The downside is in practice, the string paths could be large-ish---certainly they might dominate the payload size, but in these cases the total payloads are small (say, hundreds of bytes).
(C) Error type as RECORD with PATH path
Not a bad idea. It introduces an Argo-native concept to the strange path encodings demanded by the GraphQL spec, which might be helpful.
The use of 0 is clever and seems unlikely to be a real problem, but it does muddy up the meaning of Labels just a bit, and it introduces a new concept to Argo (basically, tagged unions).
(D) Error type as ERROR
There might be some upshot in having names for common types, but I think it's preferable to achieve this without introducing new kinds of Wire types--this way, code that handles wire Types doesn't need to know about ERROR specifically.
Contrasting with PATH, the case seems less strong for introducing a first-class concept/type.
(E) Field errors encoding (not yet implemented)
Yeah, this is described in 5.8.3 Field errors, and you need a partial path to know where the errors bubbled up from (if originating in a nested non-nullable field). However, I expect the space saving is unimportant for most traditional request/response use cases, and it seems somewhat unlikely to be possible in stream/defer. I think that means the approaches other than E are more worth looking into.
You make a good point about multiple errors, I should look into whether it ought to be an inline array of error values.
(F) Error type as RECORD
with VARINT[]
path
I was thinking about how this might be made maximally compact without making things too complex, and I had this idea:
all the Wire types have a deterministic order already, so maybe we could transform a GraphQL spec-compliant path to an array of VARINT by replacing each field name with the index of the corresponding field in its parent RECORD. (Array indices can be left alone.) This could be reconstructed on the other side given what we know from Wire types. These integers would typically be very small (growing only with the number of fields in each RECORD), so we could expect most Path values to use roughly 1 byte per level of nesting.
It's an extra step, but if PATH size is important for stream/defer, it might be helpful. We may still want an explicit PATH type.
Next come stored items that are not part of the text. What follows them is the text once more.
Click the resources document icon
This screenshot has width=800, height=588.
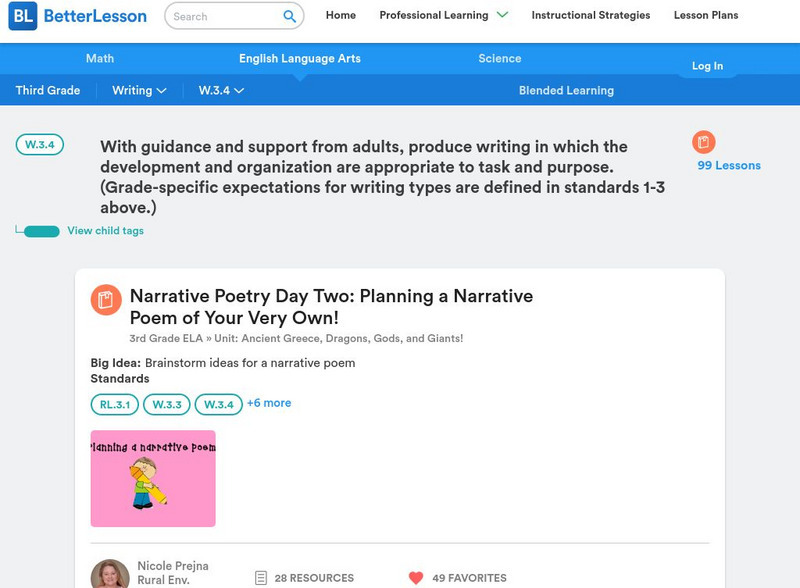click(261, 578)
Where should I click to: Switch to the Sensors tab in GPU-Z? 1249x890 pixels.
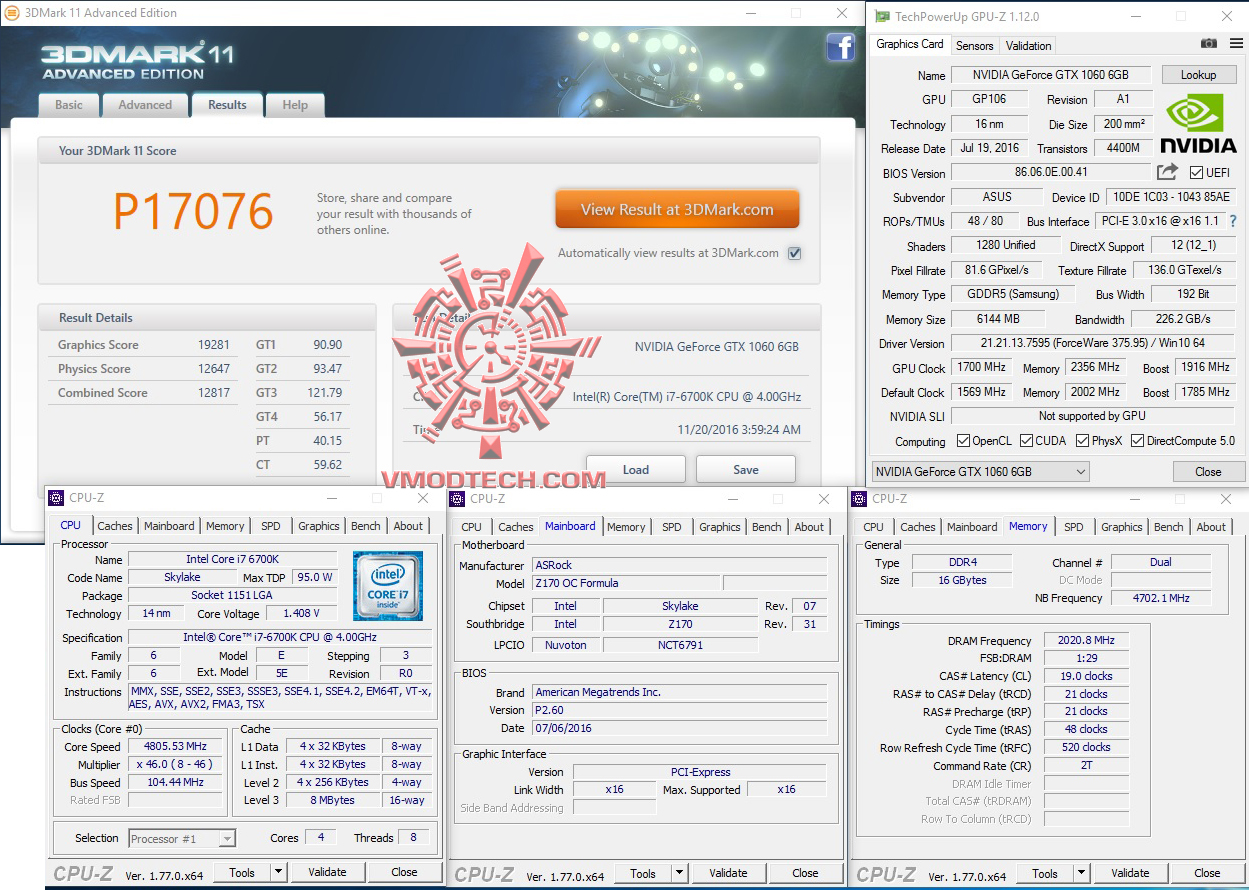974,45
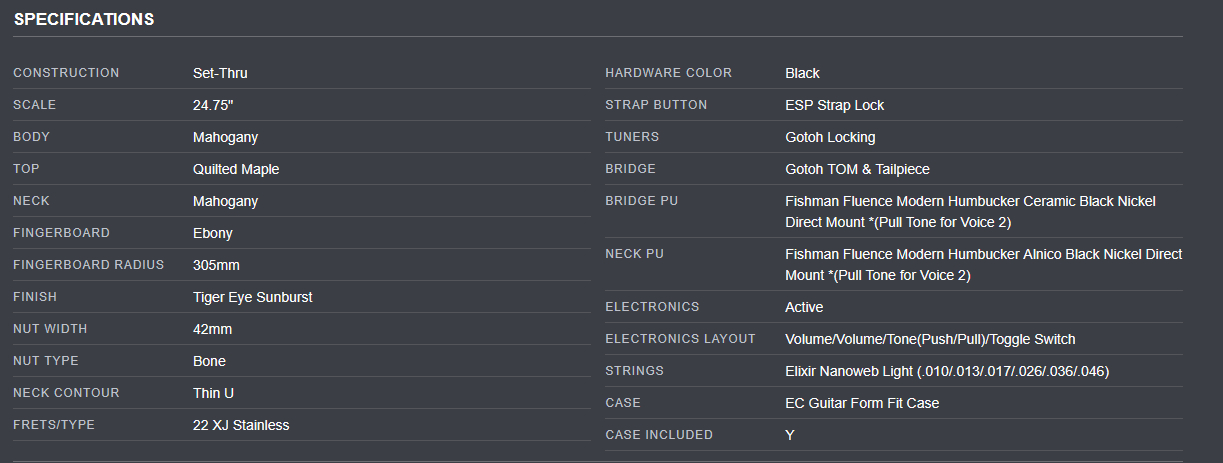Click the Ebony fingerboard value

click(x=213, y=233)
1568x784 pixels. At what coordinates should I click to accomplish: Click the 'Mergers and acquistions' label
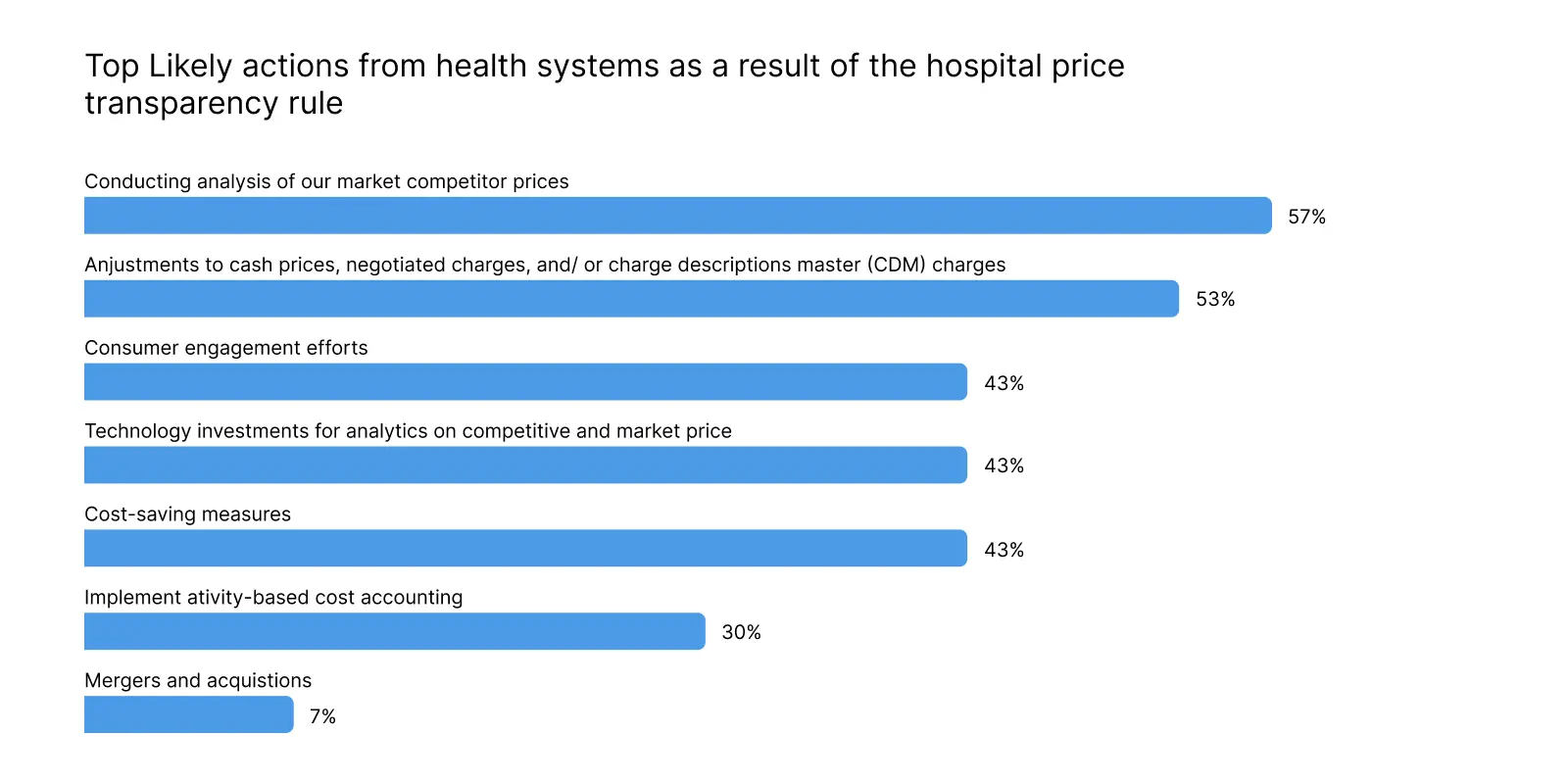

You can see a prototype in the reference implementation on the integer-paths
branch: https://github.com/msolomon/argo/compare/integer-paths
Let me know what you think!
I like (F), I think it has much better potential for savings compared to (B) and (C). I think (E) is most useful for codegen purposes, but otherwise I agree that having it as its own wire type doesn't provide anything new.
I'll put together another issue soon-ish with more details about defer/stream, which is where I'm hoping the optimized PATH type (F) will be more useful.